Dinner Table Talks: A Family Survival Guide

girl concerned

Every family in America likely faces a similar dilemma at the moment. The wide range of perspectives and emotions experienced by every person can quickly deteriorate into a hostile environment. When time comes for family dinner, the silverware ominously clinks against half-eaten plates, chins hanging low, eyes averted to avoid another explosion of anger and passion. While it is vital to have open conversations in your home, it is also important to preserve peace and sanity during these trying times. Below, I’ve listed some tips to help you navigate the dinner table dialogue.

1) Speak in calm voices

An elevated voice is an angry voice. Remember, this isn’t a fight; it’s a discussion. Raising your voice transforms conversations into arguments, and degrades education into accusation. Those being accused will close off to hearing new ideas, and lean into a self-defense mode. 

2) Use “I feel” 

By using “I feel”, the listener is inclined to see your viewpoint as a valid stance. Rather than assuming all people feel a certain way, you open the dialogue for other perspectives. This stance encourages your family members to voice how they feel about current events. 
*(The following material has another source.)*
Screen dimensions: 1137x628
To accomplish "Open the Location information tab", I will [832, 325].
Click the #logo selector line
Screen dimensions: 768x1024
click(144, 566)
3) Avoid accusatory statements

Accusatory statements such as “You should be doing this” or “You are wrong because” invalidates the other person’s experience and emotions. This should never be the case. As long as someone’s viewpoint doesn’t stem from a place of hatred, it is valid. Recognize that your family member’s viewpoint may differ from your own, and that is okay. Their upbringing and obstacles in life may have produced a different perspective from your own. Listen to their thoughts. Be open and receptive to new ideas. 

4) Educate, don’t instigate 

Come to the table with statistics and information to support your claims. However, don’t use your data as ammunition. The purpose of family conversations is to provide a place for education and dialogue. This is not the time to ridicule others for their beliefs.

5) Excuse yourself if you feel uncomfortable

Do you see the conversation winding back and forth in repetitive circles? Are you beginning to feel attacked or belittled by your family member’s words? When the dialogue fails to move in a productive, educational direction, it is okay to take a break. Excuse yourself from the table. Take a breather. Divert the topic of conversation to something lighter. Oftentimes, we get stuck in a cyclical, draining dialogue, when you realize your perspectives will never align. It happens. You didn’t fail. You did your best. 

6) Recognize areas where you may lack education or information

Did your family member bring up a powerful statistic that may change your point of view? Do you feel unable to adequately defend your stance on a situation? Press pause on the conversation, and revisit it when you feel empowered with knowledge. Read some books, surf the internet, diversify your sources of information. For all you know, you may be inclined to change your mind on a few issues. Your family members may be swayed by your wide range of credible sources. Knowledge is power. 

7) Do not choose being vocal over being safe. 

Most importantly, if you feel that engaging in highly charged conversations at the dinner table may be detrimental to your physical well-being, do not feel morally obliged to participate. Your safety always comes first. 

I hope these tips help you facilitate a productive and enlightening conversation at the dinner table. Remember to keep an open mind and an open heart, recognize and appreciate the variety of life experience and perspective your family members have. If all family members approach a conversation with a receptive ear, I think you’ll find a lot more in common than you believed possible.